- [MATERIAL]
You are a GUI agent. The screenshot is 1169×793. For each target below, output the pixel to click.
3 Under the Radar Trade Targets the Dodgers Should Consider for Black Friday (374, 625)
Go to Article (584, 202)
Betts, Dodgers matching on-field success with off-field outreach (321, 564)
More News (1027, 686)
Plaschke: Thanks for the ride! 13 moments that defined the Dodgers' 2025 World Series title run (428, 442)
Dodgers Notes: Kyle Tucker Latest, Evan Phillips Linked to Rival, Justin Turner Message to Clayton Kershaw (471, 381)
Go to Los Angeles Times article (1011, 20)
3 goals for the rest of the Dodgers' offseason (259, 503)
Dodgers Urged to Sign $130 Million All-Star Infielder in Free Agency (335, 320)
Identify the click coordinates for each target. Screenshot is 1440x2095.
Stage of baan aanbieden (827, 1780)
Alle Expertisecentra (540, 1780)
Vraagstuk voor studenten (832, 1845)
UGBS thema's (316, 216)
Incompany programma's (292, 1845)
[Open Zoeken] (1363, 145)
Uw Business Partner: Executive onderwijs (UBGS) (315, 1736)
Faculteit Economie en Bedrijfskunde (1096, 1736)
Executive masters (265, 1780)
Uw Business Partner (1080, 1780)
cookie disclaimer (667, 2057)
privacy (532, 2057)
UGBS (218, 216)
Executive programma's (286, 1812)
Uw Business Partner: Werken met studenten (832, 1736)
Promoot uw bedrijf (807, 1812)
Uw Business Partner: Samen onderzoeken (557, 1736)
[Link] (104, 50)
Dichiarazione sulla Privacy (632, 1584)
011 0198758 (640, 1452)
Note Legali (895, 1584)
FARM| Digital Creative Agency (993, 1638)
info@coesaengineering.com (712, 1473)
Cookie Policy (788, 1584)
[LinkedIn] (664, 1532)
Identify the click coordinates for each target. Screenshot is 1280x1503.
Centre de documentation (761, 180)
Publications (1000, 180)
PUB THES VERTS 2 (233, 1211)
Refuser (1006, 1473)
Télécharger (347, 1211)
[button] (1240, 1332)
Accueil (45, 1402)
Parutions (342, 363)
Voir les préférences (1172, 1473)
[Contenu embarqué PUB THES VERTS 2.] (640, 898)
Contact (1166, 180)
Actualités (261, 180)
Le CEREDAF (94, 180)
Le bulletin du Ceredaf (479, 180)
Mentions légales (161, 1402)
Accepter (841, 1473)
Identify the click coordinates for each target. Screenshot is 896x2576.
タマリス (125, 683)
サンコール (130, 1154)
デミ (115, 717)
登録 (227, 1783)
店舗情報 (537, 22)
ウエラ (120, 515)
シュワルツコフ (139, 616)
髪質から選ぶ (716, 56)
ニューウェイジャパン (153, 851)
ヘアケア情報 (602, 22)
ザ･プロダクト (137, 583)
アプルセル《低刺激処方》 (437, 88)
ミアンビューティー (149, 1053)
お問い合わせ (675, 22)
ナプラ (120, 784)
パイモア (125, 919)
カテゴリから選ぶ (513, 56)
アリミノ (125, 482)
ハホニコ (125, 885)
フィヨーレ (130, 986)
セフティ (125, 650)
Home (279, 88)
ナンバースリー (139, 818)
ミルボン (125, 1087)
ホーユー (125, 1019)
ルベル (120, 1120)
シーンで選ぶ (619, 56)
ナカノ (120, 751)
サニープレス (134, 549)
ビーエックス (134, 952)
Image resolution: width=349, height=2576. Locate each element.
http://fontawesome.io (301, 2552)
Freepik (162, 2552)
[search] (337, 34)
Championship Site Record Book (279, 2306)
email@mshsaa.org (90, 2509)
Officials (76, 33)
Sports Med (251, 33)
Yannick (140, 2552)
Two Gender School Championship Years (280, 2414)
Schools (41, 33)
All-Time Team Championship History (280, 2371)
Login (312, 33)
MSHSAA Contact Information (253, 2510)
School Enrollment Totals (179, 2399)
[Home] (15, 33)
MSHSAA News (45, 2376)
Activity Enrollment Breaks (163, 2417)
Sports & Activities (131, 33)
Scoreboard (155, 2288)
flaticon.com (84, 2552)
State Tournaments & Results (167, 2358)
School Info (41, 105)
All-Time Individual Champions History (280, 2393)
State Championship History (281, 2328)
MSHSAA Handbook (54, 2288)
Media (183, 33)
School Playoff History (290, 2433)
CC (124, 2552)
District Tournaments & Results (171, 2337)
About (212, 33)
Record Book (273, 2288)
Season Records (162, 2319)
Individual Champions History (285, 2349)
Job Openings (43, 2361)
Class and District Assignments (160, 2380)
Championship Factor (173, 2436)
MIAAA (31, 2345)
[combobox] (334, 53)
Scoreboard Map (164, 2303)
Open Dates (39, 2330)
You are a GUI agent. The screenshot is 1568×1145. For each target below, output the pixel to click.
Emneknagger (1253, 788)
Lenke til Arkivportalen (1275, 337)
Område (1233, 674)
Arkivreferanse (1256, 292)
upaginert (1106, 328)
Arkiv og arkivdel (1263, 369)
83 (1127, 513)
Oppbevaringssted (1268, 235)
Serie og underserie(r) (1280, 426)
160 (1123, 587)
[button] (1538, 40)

- [PROBLEM DETAILS] Could you edit the records starting with the line with "フィヨーレ (130, 986)" and going on through the line with "Login (312, 33)", replacing "Officials" with "Referees" and leaving everything else unchanged? Give only those lines.

- [RESPONSE TO THE TASK]
フィヨーレ (130, 986)
セフティ (125, 650)
Home (279, 88)
ナンバースリー (139, 818)
ミルボン (125, 1087)
ホーユー (125, 1019)
ルベル (120, 1120)
シーンで選ぶ (619, 56)
ナカノ (120, 751)
サニープレス (134, 549)
ビーエックス (134, 952)
Image resolution: width=349, height=2576. Locate each element.
http://fontawesome.io (301, 2552)
Freepik (162, 2552)
[search] (337, 34)
Championship Site Record Book (279, 2306)
email@mshsaa.org (90, 2509)
Referees (76, 33)
Sports Med (251, 33)
Yannick (140, 2552)
Two Gender School Championship Years (280, 2414)
Schools (41, 33)
All-Time Team Championship History (280, 2371)
Login (312, 33)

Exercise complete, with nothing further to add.